* _Problem statement_
All of the data should be restated word for word.

* _Task material_
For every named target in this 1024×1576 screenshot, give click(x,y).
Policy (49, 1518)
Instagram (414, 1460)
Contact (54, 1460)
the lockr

* _Solution to the exercise_
For every named target in this 1024×1576 screenshot, give click(x,y).
Policy (49, 1518)
Instagram (414, 1460)
Contact (54, 1460)
the lockr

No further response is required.